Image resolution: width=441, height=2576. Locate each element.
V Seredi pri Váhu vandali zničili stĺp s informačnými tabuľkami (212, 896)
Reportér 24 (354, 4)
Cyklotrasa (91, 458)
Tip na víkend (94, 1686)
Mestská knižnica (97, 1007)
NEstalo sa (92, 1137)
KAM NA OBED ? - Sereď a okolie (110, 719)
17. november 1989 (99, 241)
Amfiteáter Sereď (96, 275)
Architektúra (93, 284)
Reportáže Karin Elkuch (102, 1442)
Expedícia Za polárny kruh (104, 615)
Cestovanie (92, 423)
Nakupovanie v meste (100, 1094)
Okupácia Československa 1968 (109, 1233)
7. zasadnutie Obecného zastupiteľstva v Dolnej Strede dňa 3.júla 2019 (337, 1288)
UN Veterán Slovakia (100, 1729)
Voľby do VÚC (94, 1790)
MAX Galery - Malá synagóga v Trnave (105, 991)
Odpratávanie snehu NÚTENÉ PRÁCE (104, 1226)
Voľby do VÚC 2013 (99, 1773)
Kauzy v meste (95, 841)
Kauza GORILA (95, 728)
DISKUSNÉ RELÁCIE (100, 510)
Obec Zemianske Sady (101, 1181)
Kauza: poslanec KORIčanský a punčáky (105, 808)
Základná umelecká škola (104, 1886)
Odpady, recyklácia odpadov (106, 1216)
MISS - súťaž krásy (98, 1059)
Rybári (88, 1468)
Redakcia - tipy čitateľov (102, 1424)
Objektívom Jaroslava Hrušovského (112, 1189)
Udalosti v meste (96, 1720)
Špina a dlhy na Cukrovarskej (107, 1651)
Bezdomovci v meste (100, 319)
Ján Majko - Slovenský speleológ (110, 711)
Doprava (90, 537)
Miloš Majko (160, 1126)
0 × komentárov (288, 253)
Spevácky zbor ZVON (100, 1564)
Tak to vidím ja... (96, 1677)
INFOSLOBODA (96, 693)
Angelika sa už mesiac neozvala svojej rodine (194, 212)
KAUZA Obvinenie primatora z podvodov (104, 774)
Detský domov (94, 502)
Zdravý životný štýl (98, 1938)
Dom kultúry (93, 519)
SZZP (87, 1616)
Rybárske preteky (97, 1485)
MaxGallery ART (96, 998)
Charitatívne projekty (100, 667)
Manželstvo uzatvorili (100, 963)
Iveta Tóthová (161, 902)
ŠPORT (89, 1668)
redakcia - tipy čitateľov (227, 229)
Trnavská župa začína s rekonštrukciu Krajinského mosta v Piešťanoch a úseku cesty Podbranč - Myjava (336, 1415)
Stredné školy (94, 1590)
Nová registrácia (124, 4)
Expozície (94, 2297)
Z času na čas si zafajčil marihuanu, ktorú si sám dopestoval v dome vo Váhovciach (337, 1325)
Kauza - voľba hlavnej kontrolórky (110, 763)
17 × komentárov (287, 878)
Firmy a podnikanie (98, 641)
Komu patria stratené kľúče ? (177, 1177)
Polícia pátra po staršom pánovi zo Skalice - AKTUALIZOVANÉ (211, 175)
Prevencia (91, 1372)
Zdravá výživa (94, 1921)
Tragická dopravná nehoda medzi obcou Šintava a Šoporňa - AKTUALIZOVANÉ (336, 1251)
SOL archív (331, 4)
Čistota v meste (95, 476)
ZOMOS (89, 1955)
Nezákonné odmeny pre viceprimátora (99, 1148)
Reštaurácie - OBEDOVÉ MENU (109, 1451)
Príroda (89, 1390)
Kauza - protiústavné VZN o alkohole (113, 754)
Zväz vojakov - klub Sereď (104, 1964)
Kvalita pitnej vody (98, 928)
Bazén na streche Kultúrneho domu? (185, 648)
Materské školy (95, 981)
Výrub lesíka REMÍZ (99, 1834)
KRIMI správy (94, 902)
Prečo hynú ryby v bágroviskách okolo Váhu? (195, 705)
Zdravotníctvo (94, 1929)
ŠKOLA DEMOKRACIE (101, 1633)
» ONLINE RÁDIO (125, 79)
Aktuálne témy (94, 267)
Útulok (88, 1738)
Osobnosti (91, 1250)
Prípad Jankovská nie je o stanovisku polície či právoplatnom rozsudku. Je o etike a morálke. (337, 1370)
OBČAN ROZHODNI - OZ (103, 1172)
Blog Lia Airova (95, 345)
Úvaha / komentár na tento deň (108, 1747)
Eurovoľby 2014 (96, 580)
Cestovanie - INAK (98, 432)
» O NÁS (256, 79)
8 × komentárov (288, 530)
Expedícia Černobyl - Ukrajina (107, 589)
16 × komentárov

--- --- ---

» WHAT TO WORK ON: Restate all of the data above. Match it word for word.

» RESPONSE TO THIS TASK:
Image resolution: width=441, height=2576. Locate each element.
V Seredi pri Váhu vandali zničili stĺp s informačnými tabuľkami (212, 896)
Reportér 24 (354, 4)
Cyklotrasa (91, 458)
Tip na víkend (94, 1686)
Mestská knižnica (97, 1007)
NEstalo sa (92, 1137)
KAM NA OBED ? - Sereď a okolie (110, 719)
17. november 1989 (99, 241)
Amfiteáter Sereď (96, 275)
Architektúra (93, 284)
Reportáže Karin Elkuch (102, 1442)
Expedícia Za polárny kruh (104, 615)
Cestovanie (92, 423)
Nakupovanie v meste (100, 1094)
Okupácia Československa 1968 (109, 1233)
7. zasadnutie Obecného zastupiteľstva v Dolnej Strede dňa 3.júla 2019 (337, 1288)
UN Veterán Slovakia (100, 1729)
Voľby do VÚC (94, 1790)
MAX Galery - Malá synagóga v Trnave (105, 991)
Odpratávanie snehu NÚTENÉ PRÁCE (104, 1226)
Voľby do VÚC 2013 (99, 1773)
Kauzy v meste (95, 841)
Kauza GORILA (95, 728)
DISKUSNÉ RELÁCIE (100, 510)
Obec Zemianske Sady (101, 1181)
Kauza: poslanec KORIčanský a punčáky (105, 808)
Základná umelecká škola (104, 1886)
Odpady, recyklácia odpadov (106, 1216)
MISS - súťaž krásy (98, 1059)
Rybári (88, 1468)
Redakcia - tipy čitateľov (102, 1424)
Objektívom Jaroslava Hrušovského (112, 1189)
Udalosti v meste (96, 1720)
Špina a dlhy na Cukrovarskej (107, 1651)
Bezdomovci v meste (100, 319)
Ján Majko - Slovenský speleológ (110, 711)
Doprava (90, 537)
Miloš Majko (160, 1126)
0 × komentárov (288, 253)
Spevácky zbor ZVON (100, 1564)
Tak to vidím ja... (96, 1677)
INFOSLOBODA (96, 693)
Angelika sa už mesiac neozvala svojej rodine (194, 212)
KAUZA Obvinenie primatora z podvodov (104, 774)
Detský domov (94, 502)
Zdravý životný štýl (98, 1938)
Dom kultúry (93, 519)
SZZP (87, 1616)
Rybárske preteky (97, 1485)
MaxGallery ART (96, 998)
Charitatívne projekty (100, 667)
Manželstvo uzatvorili (100, 963)
Iveta Tóthová (161, 902)
ŠPORT (89, 1668)
redakcia - tipy čitateľov (227, 229)
Trnavská župa začína s rekonštrukciu Krajinského mosta v Piešťanoch a úseku cesty Podbranč - Myjava (336, 1415)
Stredné školy (94, 1590)
Nová registrácia (124, 4)
Expozície (94, 2297)
Z času na čas si zafajčil marihuanu, ktorú si sám dopestoval v dome vo Váhovciach (337, 1325)
Kauza - voľba hlavnej kontrolórky (110, 763)
17 × komentárov (287, 878)
Firmy a podnikanie (98, 641)
Komu patria stratené kľúče ? (177, 1177)
Polícia pátra po staršom pánovi zo Skalice - AKTUALIZOVANÉ (211, 175)
Prevencia (91, 1372)
Zdravá výživa (94, 1921)
Tragická dopravná nehoda medzi obcou Šintava a Šoporňa - AKTUALIZOVANÉ (336, 1251)
SOL archív (331, 4)
Čistota v meste (95, 476)
ZOMOS (89, 1955)
Nezákonné odmeny pre viceprimátora (99, 1148)
Reštaurácie - OBEDOVÉ MENU (109, 1451)
Príroda (89, 1390)
Kauza - protiústavné VZN o alkohole (113, 754)
Zväz vojakov - klub Sereď (104, 1964)
Kvalita pitnej vody (98, 928)
Bazén na streche Kultúrneho domu? (185, 648)
Materské školy (95, 981)
Výrub lesíka REMÍZ (99, 1834)
KRIMI správy (94, 902)
Prečo hynú ryby v bágroviskách okolo Váhu? (195, 705)
Zdravotníctvo (94, 1929)
ŠKOLA DEMOKRACIE (101, 1633)
» ONLINE RÁDIO (125, 79)
Aktuálne témy (94, 267)
Útulok (88, 1738)
Osobnosti (91, 1250)
Prípad Jankovská nie je o stanovisku polície či právoplatnom rozsudku. Je o etike a morálke. (337, 1370)
OBČAN ROZHODNI - OZ (103, 1172)
Blog Lia Airova (95, 345)
Úvaha / komentár na tento deň (108, 1747)
Eurovoľby 2014 (96, 580)
Cestovanie - INAK (98, 432)
» O NÁS (256, 79)
8 × komentárov (288, 530)
Expedícia Černobyl - Ukrajina (107, 589)
16 × komentárov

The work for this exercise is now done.